■ PROBLEM TO WORK ON ■
All entries below must be written out verbatim, and the images must be dropped.

──────── RECORDS SUPPLIED

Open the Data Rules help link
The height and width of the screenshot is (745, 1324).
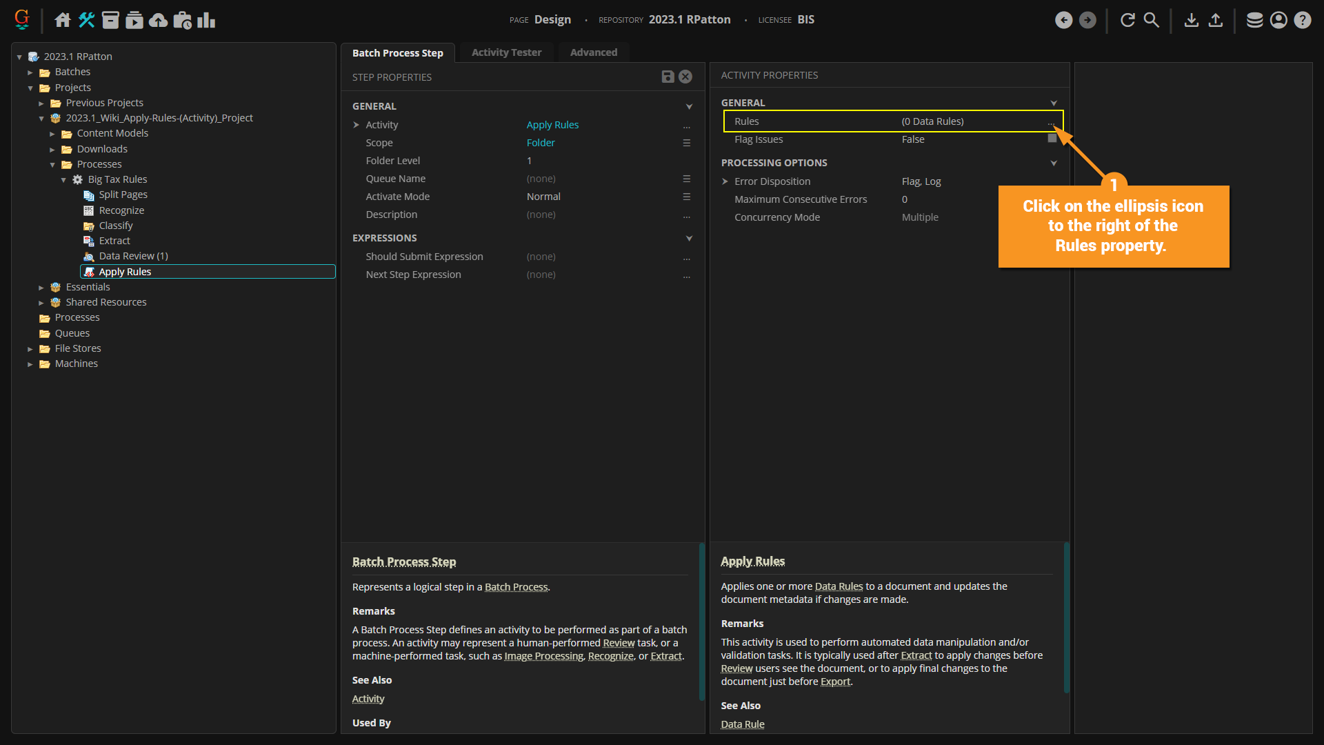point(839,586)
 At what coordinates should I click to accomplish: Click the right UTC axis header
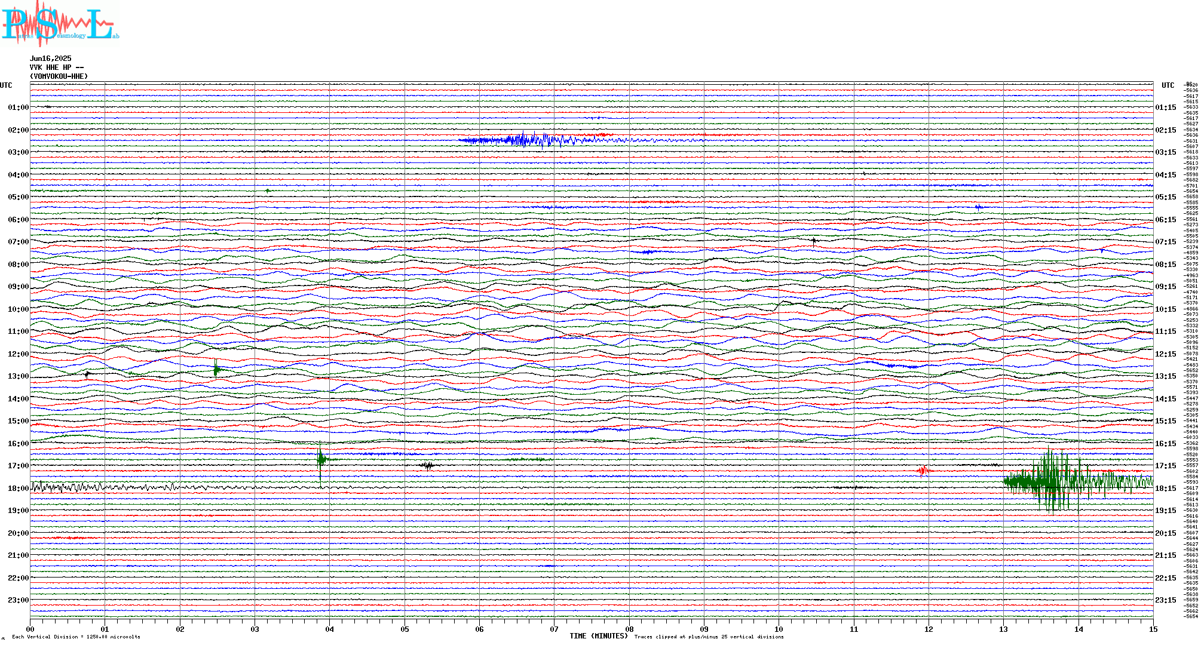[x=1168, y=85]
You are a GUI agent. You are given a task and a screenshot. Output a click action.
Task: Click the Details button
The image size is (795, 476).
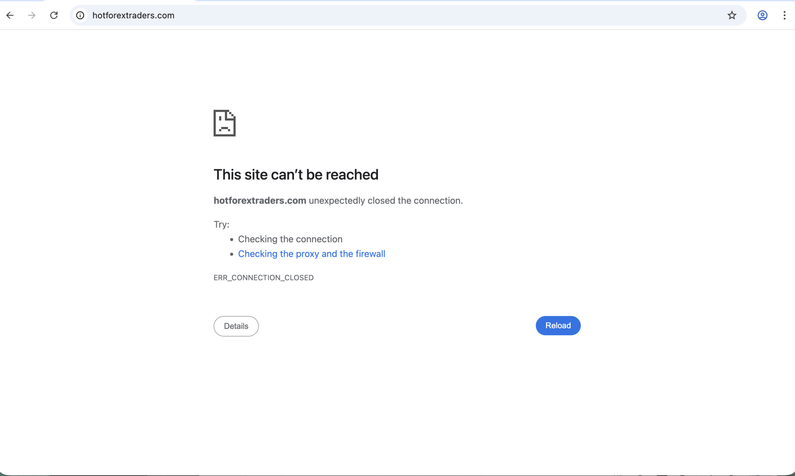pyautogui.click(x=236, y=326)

────────────────

■ YOUR SOLUTION ■
Open the Data Rules help link
The height and width of the screenshot is (745, 1324).
point(839,586)
 At what coordinates should I click to accomplish: Click the right UTC axis header
[x=1168, y=85]
You are a GUI agent. You are given a task and a screenshot. Output a click action.
Task: Click the Details button
The image size is (795, 476).
pyautogui.click(x=236, y=326)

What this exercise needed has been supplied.